All cellphone makers and importers must pre-install the cybersecurity “Sanchar Saathi” app on handsets for sale in India within 90 days, an official directive from the Department of Telecommunications (DoT) said.
A DoT official confirmed the directive and said users can uninstall the app if they want. Media reports initially said the directive had restricted uninstallation of the app.
The app allows users to verify their cellphone’s International Mobile Equipment Identity (IMEI) number – a unique ID that helps identify devices–as well as report the misuse of such numbers. Officials said the app was essential to combat “serious endangerment” of telecom cyber security from duplicate or spoofed IMEI numbers, which enable scams and network misuse.
Another DoT official, who asked not to be named, said the app will make it easier to report fraud.
“Right now, reporting time varies because users have to go to the website to report fraud or stolen mobile phones,” said the official.
According to the directive, issued on November 28, all original equipment manufacturers (OEMs) and importers have 90 days to install the app across their cellphone lineup, and a further 30 days to file a compliance report with DoT.
Manufacturers will be required to push out software updates with the app for all devices already manufactured, sold, or within supply chain cycles.
Several companies, including Apple, Oppo, Xiaomi and Samsung, did not respond to requests for comment on the order
The directive, which HT has seen, said the app “must be visible at first use” – a user must be able to see the app when they first turn on their new device – and that “its functionalities cannot be disabled”. Officials clarified that the confusion over uninstalling the app may have stemmed from the latter clause.

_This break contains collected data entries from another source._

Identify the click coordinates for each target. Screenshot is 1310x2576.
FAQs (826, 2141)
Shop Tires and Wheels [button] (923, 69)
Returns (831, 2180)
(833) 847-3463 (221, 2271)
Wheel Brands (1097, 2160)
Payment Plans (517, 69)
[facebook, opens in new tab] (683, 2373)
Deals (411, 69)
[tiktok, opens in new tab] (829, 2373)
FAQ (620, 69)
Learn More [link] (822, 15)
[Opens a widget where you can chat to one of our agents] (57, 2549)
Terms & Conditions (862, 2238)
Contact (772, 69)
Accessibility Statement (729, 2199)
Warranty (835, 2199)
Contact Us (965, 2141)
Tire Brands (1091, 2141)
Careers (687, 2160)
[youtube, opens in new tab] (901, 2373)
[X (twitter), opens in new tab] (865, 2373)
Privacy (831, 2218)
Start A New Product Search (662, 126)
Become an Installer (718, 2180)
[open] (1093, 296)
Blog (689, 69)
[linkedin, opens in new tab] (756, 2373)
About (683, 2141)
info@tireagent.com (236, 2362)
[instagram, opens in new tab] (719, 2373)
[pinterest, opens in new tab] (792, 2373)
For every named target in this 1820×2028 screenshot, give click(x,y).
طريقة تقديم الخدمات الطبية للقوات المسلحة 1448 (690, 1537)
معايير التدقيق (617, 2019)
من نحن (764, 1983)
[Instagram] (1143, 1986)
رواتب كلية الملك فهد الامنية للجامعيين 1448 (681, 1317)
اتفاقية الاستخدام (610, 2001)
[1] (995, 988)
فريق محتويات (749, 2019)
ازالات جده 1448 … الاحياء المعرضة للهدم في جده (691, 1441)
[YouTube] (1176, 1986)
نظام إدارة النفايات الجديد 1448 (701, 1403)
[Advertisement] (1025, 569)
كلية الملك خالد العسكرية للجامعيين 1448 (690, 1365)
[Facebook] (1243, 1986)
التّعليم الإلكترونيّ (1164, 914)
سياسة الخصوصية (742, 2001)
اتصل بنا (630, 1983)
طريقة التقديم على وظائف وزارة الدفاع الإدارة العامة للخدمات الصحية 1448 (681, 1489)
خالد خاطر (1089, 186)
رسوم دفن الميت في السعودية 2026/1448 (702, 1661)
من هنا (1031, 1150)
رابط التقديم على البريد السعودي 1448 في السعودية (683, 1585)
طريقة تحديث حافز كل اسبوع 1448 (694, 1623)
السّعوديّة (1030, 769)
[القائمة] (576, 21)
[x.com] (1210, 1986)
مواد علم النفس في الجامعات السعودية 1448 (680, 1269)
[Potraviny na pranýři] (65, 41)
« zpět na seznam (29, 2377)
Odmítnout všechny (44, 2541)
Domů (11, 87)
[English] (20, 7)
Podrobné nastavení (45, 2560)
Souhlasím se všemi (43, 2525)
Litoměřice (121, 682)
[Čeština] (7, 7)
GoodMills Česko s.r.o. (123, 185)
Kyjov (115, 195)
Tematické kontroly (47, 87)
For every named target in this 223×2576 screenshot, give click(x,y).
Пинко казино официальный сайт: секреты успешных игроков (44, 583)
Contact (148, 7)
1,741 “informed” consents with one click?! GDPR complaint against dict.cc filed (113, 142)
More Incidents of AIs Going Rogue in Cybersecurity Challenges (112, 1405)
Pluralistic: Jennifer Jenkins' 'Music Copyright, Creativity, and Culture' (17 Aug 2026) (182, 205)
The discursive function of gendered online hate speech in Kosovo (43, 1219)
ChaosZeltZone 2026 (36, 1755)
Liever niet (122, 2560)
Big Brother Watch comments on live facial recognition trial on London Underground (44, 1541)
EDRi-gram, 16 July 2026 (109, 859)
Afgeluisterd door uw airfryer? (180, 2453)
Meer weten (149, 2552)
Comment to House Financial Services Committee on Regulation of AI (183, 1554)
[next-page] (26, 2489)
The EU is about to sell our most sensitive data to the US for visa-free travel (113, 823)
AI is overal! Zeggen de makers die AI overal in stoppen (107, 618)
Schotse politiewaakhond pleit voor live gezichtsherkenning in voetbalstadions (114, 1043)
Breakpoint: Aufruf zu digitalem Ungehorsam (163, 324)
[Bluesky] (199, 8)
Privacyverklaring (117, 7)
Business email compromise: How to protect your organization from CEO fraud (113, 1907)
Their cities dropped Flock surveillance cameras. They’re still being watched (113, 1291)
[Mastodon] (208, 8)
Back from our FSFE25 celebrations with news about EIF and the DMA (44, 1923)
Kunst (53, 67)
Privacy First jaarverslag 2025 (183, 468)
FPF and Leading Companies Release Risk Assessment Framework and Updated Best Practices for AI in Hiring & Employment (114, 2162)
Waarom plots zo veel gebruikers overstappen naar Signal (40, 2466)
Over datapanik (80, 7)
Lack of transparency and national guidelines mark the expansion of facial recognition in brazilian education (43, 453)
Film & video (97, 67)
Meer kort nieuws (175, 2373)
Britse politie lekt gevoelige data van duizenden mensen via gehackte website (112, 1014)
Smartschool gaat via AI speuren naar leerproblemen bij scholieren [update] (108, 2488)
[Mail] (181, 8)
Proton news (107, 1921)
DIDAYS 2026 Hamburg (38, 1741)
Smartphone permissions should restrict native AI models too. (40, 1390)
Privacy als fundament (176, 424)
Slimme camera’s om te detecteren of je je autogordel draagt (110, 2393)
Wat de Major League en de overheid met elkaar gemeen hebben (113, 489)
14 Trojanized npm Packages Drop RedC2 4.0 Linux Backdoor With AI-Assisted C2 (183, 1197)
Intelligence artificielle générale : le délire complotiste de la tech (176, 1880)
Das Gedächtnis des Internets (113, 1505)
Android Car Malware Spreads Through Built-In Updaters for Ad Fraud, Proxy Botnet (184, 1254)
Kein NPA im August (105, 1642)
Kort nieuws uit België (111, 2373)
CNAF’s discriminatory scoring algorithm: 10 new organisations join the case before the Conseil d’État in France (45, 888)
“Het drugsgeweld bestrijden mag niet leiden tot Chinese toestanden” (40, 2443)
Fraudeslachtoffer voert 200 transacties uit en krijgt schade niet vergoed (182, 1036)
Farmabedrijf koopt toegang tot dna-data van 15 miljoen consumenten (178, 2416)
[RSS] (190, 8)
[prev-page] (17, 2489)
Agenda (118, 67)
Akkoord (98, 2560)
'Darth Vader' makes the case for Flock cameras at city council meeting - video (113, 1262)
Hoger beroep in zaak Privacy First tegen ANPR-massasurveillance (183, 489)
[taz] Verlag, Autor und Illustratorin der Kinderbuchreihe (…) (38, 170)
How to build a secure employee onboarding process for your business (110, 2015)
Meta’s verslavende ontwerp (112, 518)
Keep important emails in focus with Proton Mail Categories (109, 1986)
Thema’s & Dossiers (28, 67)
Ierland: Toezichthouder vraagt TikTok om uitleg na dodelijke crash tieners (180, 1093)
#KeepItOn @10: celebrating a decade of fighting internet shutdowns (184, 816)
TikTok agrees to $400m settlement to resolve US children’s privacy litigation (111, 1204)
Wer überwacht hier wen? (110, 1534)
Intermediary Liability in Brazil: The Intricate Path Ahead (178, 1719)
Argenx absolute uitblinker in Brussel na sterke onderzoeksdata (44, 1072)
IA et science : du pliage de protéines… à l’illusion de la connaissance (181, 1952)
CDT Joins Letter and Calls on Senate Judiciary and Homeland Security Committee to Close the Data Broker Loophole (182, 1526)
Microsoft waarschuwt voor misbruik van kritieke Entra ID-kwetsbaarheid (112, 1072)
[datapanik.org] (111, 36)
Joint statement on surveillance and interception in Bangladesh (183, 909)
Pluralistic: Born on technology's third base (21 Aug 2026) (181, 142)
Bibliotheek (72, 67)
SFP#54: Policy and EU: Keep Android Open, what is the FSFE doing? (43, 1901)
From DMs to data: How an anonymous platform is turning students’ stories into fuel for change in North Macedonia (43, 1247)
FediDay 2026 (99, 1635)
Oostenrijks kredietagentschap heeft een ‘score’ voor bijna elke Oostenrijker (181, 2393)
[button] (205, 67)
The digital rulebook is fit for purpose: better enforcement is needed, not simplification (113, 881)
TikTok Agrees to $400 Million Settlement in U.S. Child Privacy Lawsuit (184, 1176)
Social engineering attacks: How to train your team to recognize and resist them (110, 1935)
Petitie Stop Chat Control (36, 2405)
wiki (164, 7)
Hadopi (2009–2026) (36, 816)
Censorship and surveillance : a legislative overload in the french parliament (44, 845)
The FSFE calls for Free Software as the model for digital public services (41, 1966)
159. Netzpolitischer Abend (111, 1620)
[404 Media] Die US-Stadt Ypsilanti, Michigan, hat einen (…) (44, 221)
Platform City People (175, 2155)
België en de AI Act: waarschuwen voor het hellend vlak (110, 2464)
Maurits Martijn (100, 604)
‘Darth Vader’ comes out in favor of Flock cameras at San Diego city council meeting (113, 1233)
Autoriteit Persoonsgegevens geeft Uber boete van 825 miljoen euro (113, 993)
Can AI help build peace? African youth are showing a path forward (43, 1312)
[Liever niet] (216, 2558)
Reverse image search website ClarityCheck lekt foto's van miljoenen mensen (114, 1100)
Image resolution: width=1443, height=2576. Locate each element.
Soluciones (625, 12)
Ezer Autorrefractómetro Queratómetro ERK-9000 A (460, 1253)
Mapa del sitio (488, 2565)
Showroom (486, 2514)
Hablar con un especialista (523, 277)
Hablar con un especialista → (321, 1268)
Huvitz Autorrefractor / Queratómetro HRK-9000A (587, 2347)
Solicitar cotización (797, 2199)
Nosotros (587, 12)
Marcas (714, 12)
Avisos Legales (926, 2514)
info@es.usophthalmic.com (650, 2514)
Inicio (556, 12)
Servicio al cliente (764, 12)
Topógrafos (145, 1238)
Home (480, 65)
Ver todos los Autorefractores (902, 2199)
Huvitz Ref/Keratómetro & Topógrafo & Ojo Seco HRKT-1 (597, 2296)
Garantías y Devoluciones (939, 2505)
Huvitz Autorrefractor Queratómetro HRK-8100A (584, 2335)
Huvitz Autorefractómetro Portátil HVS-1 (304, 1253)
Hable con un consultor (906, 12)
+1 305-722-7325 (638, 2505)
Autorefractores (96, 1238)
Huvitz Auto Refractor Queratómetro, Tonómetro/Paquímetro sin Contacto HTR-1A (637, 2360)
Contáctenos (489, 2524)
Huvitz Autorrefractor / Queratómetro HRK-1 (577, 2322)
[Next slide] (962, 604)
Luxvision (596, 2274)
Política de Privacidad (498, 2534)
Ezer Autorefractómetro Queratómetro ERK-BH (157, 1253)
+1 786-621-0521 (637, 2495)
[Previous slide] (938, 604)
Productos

“There is a misconception being circulated that the app cannot be deleted. This is baseless,” said the first DoT official cited above.
The app’s functionalities cannot be disabled when it is on a user’s phone. To disable those functions, the app itself must be uninstalled, clarified the DoT official.
Users will also need to register on the Sanchaar Sathi app before it can be used. The app will not require OTP verification. “This saves time and in fraud cases, even a few seconds matter,” said the second official.
The order, issued under the Telecommunications (Telecom Cyber Security) Rules, 2024, said that the app has been instituted as a digital mechanism to “identify and report acts that may endanger telecom cyber security” and “enables stakeholders to report IMEI related suspicious misuse and also to verify authenticity of IMEIs used in mobile devices.”
When asked how users would report a lost phone if the app is on the device itself, the first DoT official cited said the web portal is “advanced enough” that users do not need to remember their IMEI number.
In a separate order on November 28, DoT had ordered major app-based communication services, including WhatsApp, Telegram and Snapchat, to ensure their apps are used only in devices with an active SIM card linked to the user’s mobile number.
That order also said that the web platforms of these apps, such as WhatsApp Web, must log out users automatically every six hours, after which users will need to re-link their device via a QR code.
The government, in a statement on Monday, said the directions were “essential to plug a concrete security gap” that cybercriminals are exploiting to run large-scale, often cross-border, digital frauds.
“Accounts on instant messaging and calling apps continue to work even after the associated SIM is removed, deactivated or moved abroad, enabling anonymous scams, remote `digital arrest’ frauds and government-impersonation calls using Indian numbers,” the release said.